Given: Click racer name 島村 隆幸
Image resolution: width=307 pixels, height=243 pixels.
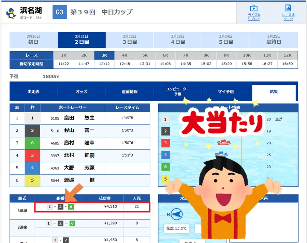Looking at the screenshot, I should pyautogui.click(x=79, y=143).
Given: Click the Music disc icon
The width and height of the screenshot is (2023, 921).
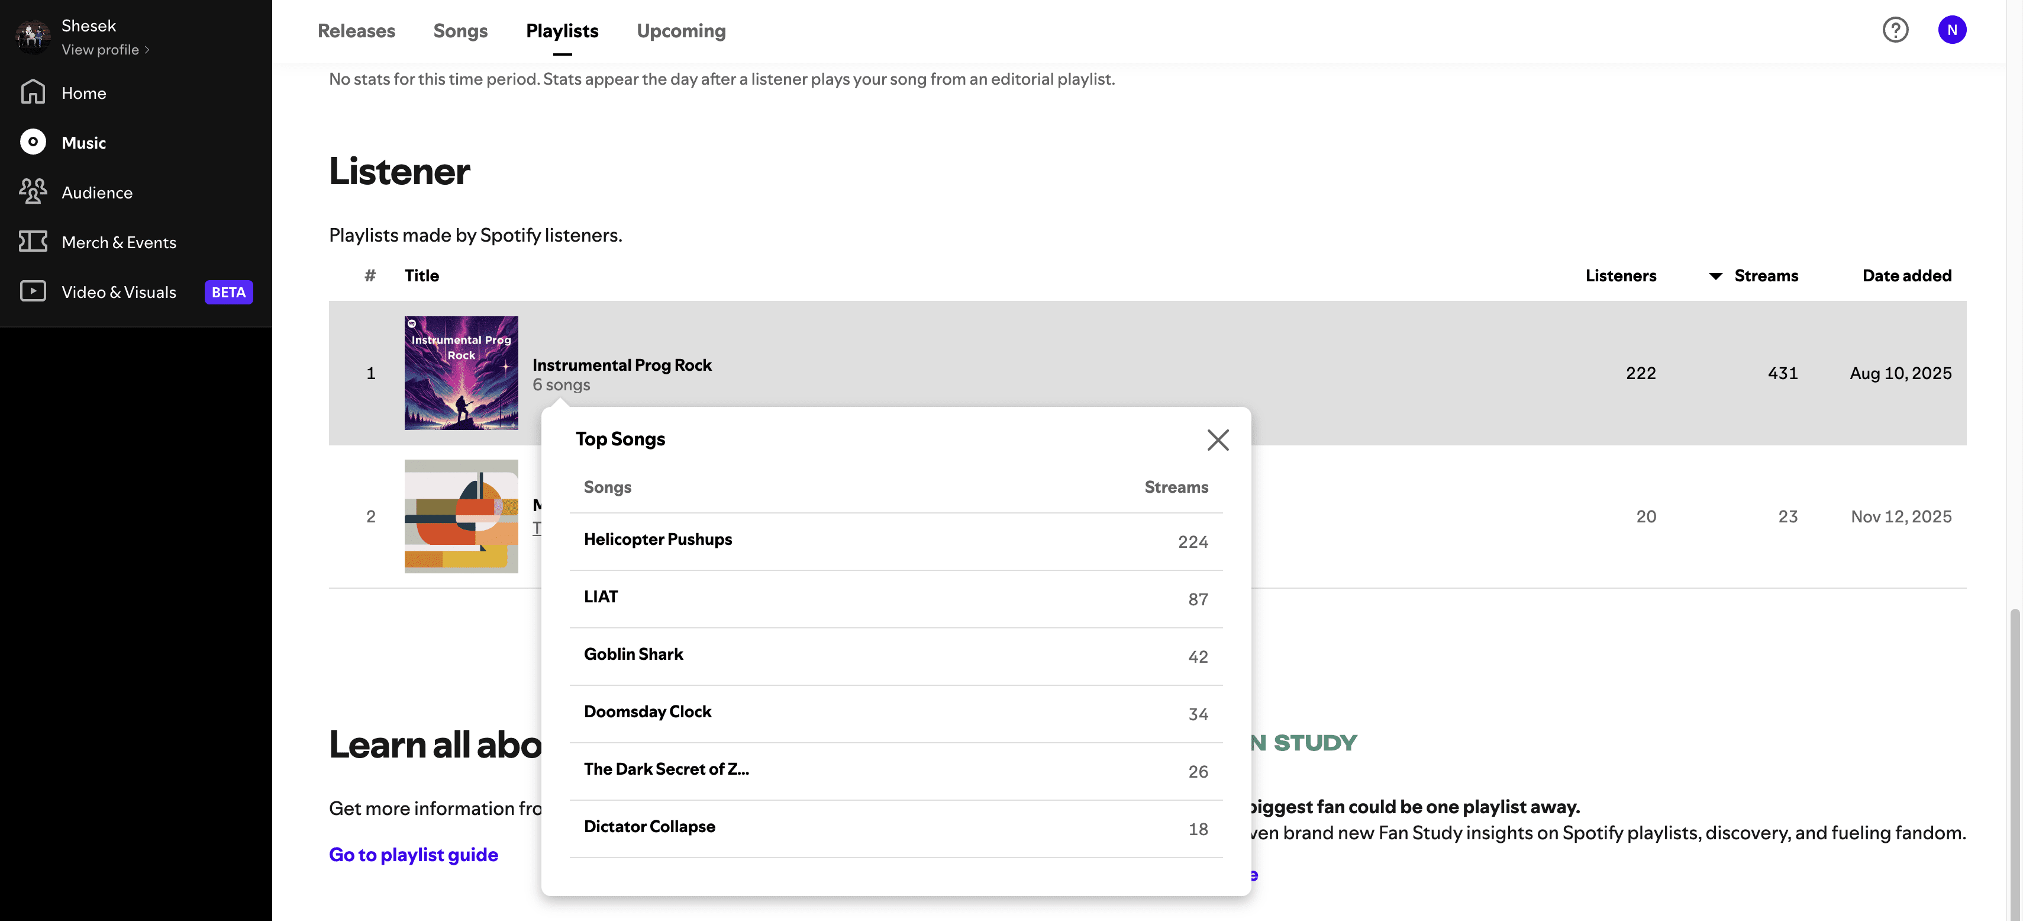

Exercise requirements ->
Rewrite the data above, switching each "Given" to "Instruction" and changing nothing else. Leave the pictures out.

Response to this exercise ->
Instruction: Click racer name 島村 隆幸
Image resolution: width=307 pixels, height=243 pixels.
Looking at the screenshot, I should pyautogui.click(x=79, y=143).
Instruction: Click the Music disc icon
The width and height of the screenshot is (2023, 921).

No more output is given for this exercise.